Since 7 December last year our lives have been totally dominated by the prospect of a motocross track being built just 2.7km from our house – and even closer than that to the houses of others in the Vinegar Hill-Adare community here in the Lockyer Valley.
We’ve been told that there were 234 submissions lodged with the Lockyer Valley Regional Council in relation to the proposal. 232 of them were against the establishment of a motocross track in the area. That’s a fantastic achievement for a community that had only 15 business days to respond to the advertising of the proposal.
I’ve been trying to find time to get back to this blog and to posting about our doings on the land here, but it just doesn’t happen. Today I’ve come to the realisation that this blog is about sustainability, mainly in the Lockyer Valley, but really what happens here is a microcosm of what happens everywhere in the developed world in terms of ultimate sustainability of lifestyle, community, the environment, and indeed the future of humanity.
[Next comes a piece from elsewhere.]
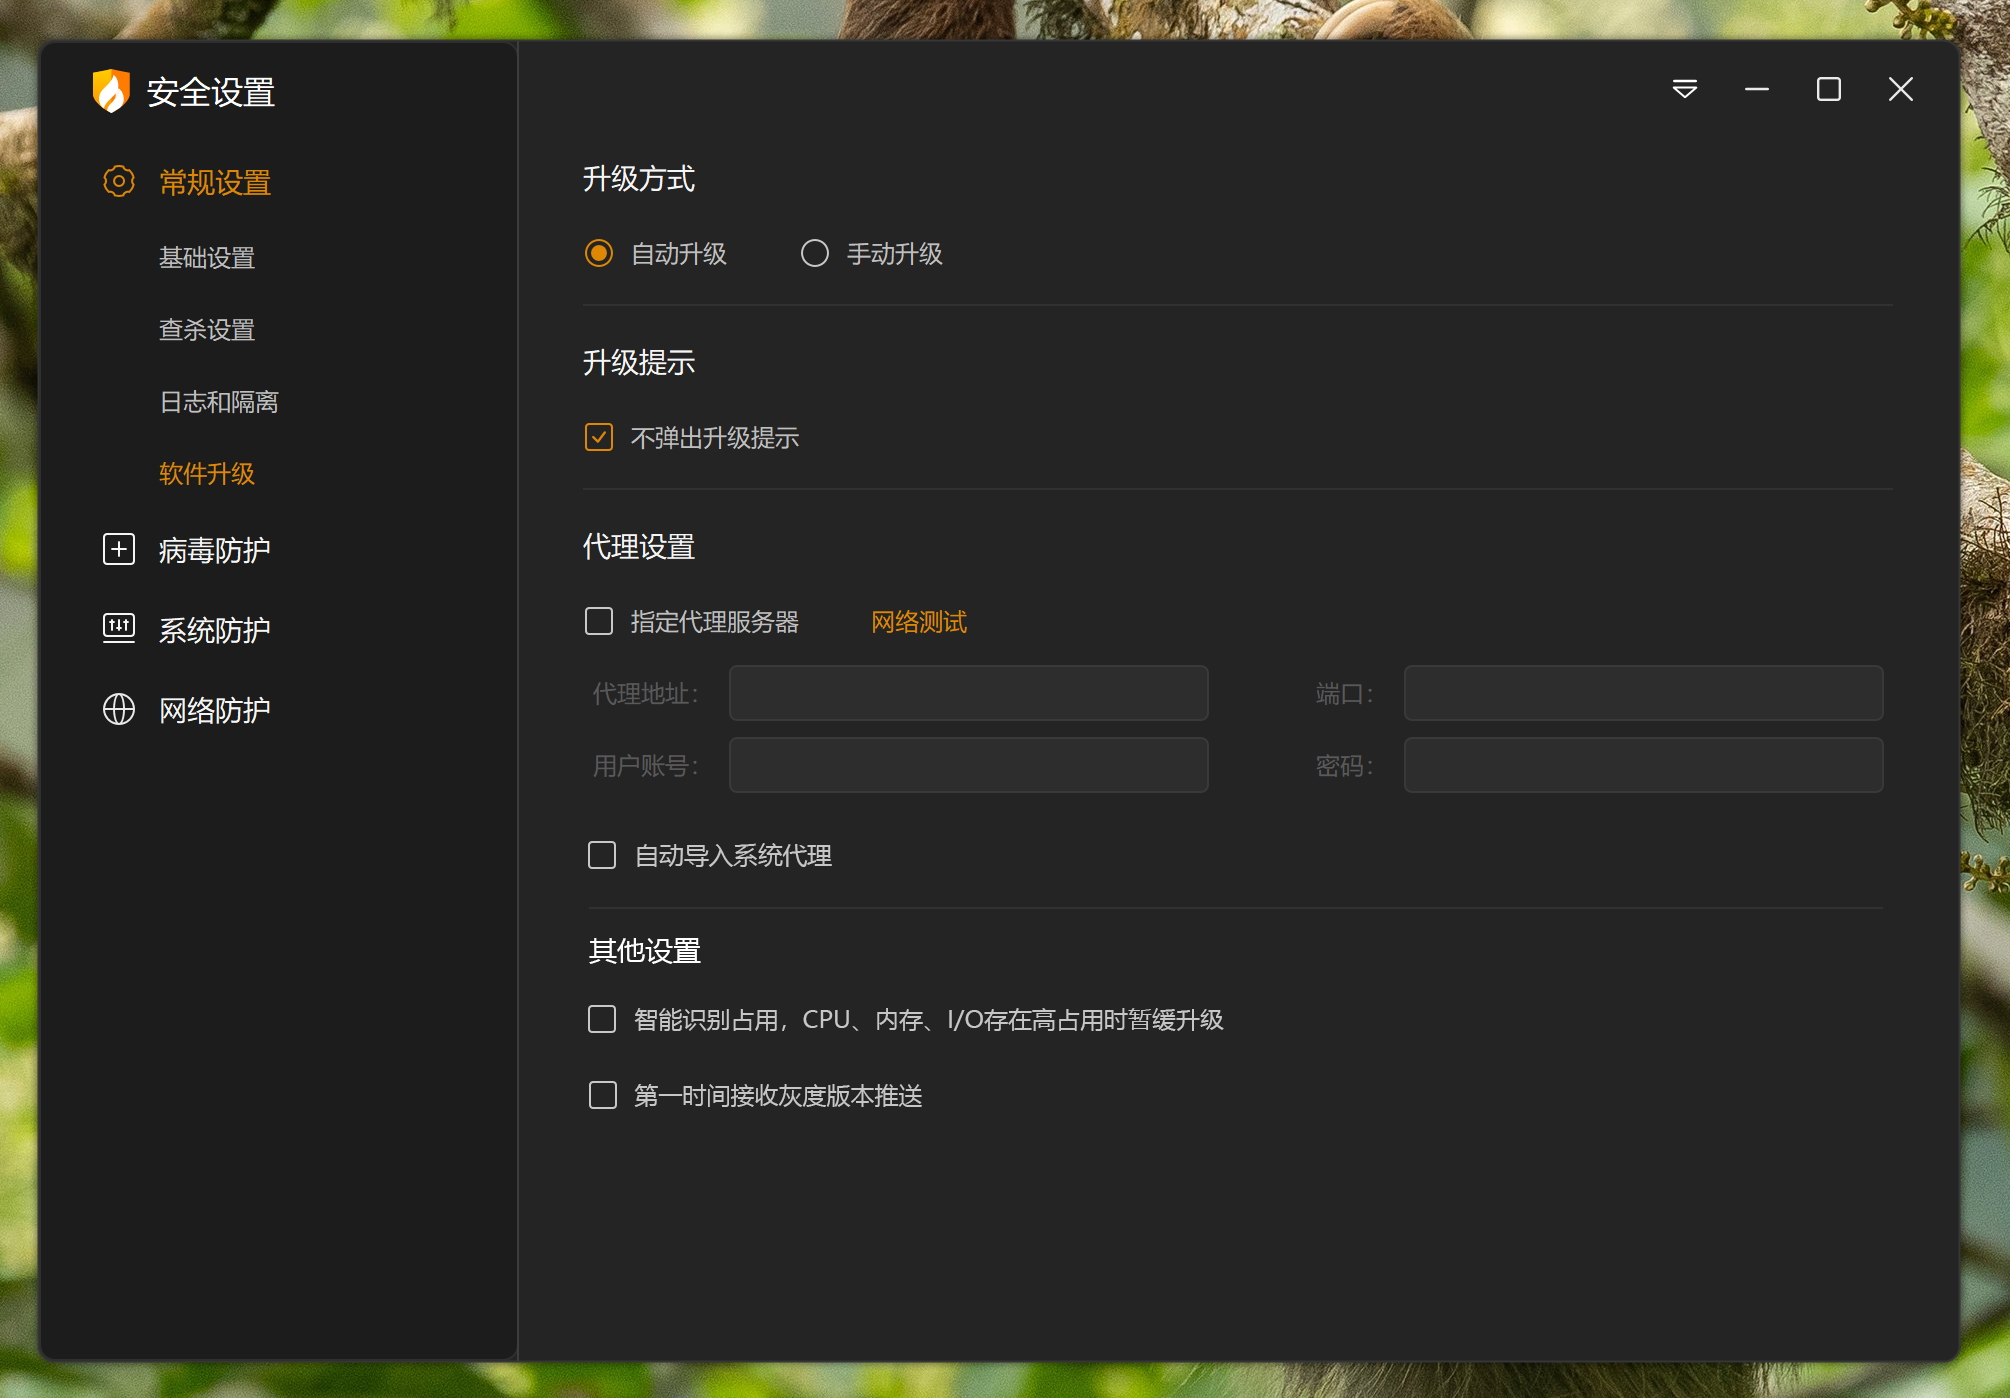
Task: Click the 系统防护 monitor icon
Action: point(119,629)
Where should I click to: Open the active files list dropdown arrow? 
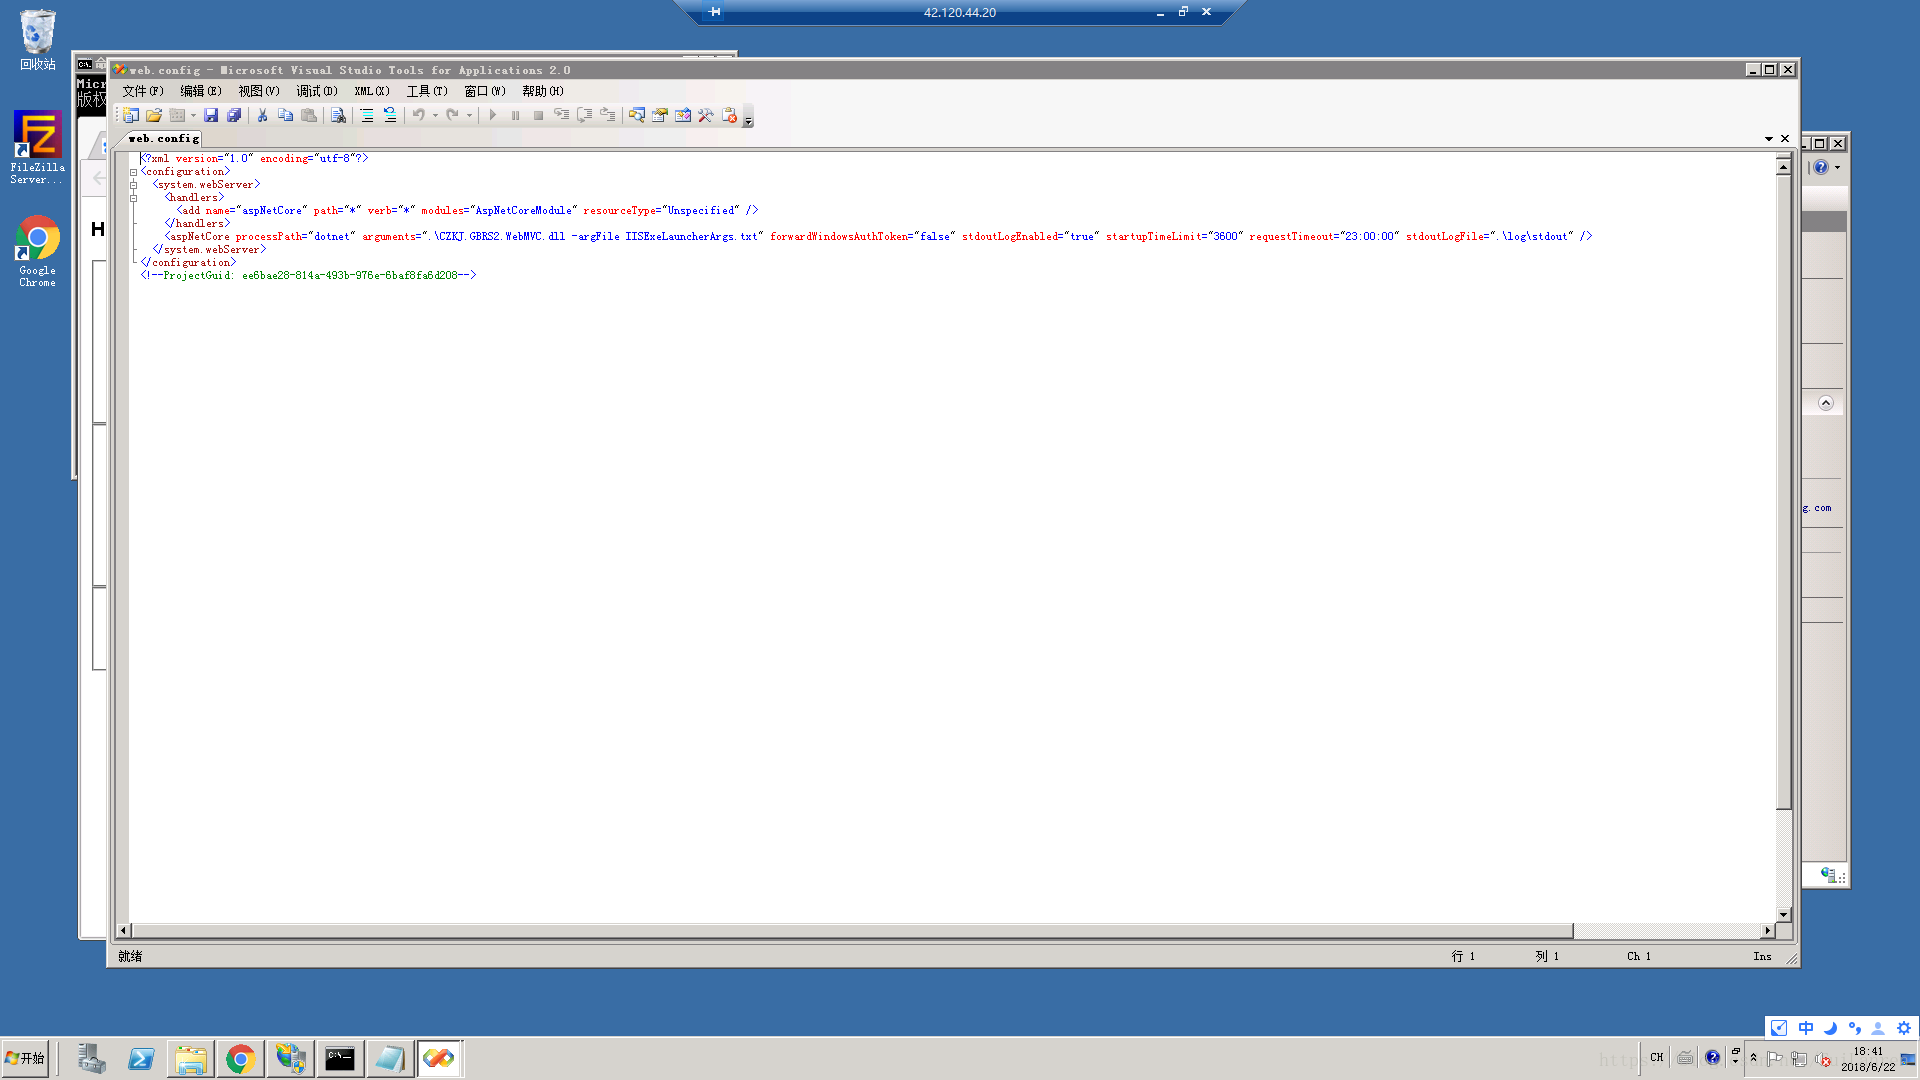(x=1768, y=139)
How we, including our local and state governments, respond to totally wrong-headed proposals like this motocross track is all about whether our society, locally or globally, will be sustainable.
Is the community going to be trashed for the sake of a minority (almost all from outside the area) who want to get their thrills by driving powerful, noisy and dangerous machines around and around on a circuit? Is the environment going to be trashed for the same purpose?
Is the community going to be trashed because some profit-oriented developer thinks he has the right to change the nature of the area and introduce a totally incompatible activity into our rural landscape?
Is a pristine creek (Redbank Creek, which has all of its catchment above the motocross property in National Park) and its surroundings going to be allowed to be trashed?
Are we going to allow a significant koala population to be degraded by noise impacts from the track and road-kills from the massive increase in traffic on the country road leading to the proposed motocross site?
Are we going to allow the bird population and its significant species to be similarly trashed?
If we do then that’s not sustainability. And sustainability is what this blog is supposed to be about. So I ask you to follow us and our community on this journey, and be understanding if there are few posts on this site for at least the next couple of months about sustainable food production.
Thanks. It will be an interesting ride.